Pharmacokinetics and dose proportionality of fentanyl effervescent buccal tablets in healthy volunteers

Background and objectives: Fentanyl effervescent buccal tablets (FEBT) are designed to enhance the rate and efficiency of fentanyl absorption through the buccal mucosa. This study was undertaken to characterise the pharmacokinetics and assess the dose proportionality of FEBT in healthy volunteers within the potential therapeutic dose range. Methods: Twenty-five healthy adults (mean age 33 years) completed a single-dose, randomised, open-label, four-dose, four-period, crossover study of FEBT. They were administered FEBT 200, 500, 810 or 1080 mu g. The subjects in this study were not opioid tolerant; therefore, naltrexone was administered to block any opioid receptor-mediated effects of fentanyl. Venous blood samples for measurement of serum fentanyl concentrations were obtained over 36 hours following dosing. Adverse events were recorded throughout the study. Results: The pharmacokinetics of FEBT were characterised by an absorption phase with a median time to reach maximum serum concentration (t(max)) Of 0.75-0.99 hours that was consistent irrespective of dose.
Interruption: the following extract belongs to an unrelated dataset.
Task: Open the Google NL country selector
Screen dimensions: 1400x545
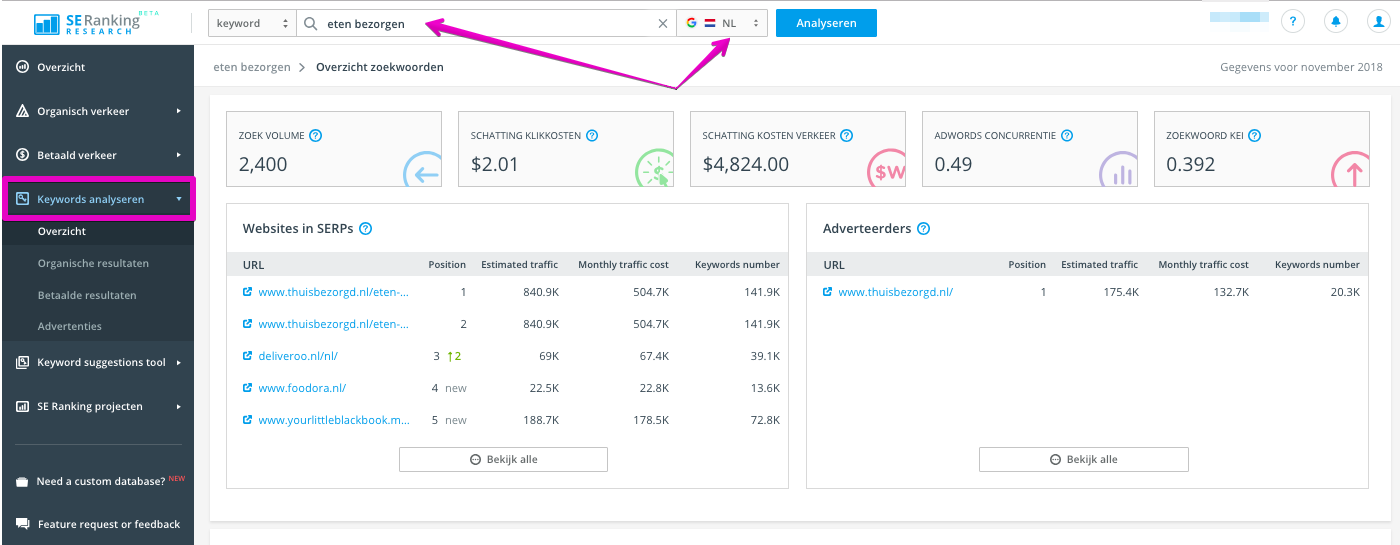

Mean serum fentanyl concentrations exhibited a biexponential decline from peak after FEBT 200 and 500 mu g doses and a triexponential decline after FEBT 810 and 1080 mu g doses. The maximum serum concentration (C-max) of fentanyl was proportional up to and including the 810 mu g dose. The increase in Cmax was 20% less than proportional at the 1080 mu g dose. Systemic exposure to fentanyl, as measured by the area under the serum concentration-time curve from time zero to infinity (AUC(infinity)), increased proportionally with increasing doses of FEBT (200-1080 mu g). No serious adverse events were reported during the study. Conclusion: The pharmacokinetics of FEBT were characterised by a high early fentanyl concentration as a result of absorption across the buccal mucosa of the oral cavity, which results in bypassing first-pass metabolism. This high early tmax contributed to enhanced early systemic fentanyl exposure. Maximum concentration and AUC(infinity) of FEBT increased in a dose-proportional manner from 200 to 810 mu g. This study provides preliminary, pharmacokinetic data for FEBT across the potential therapeutic dose range.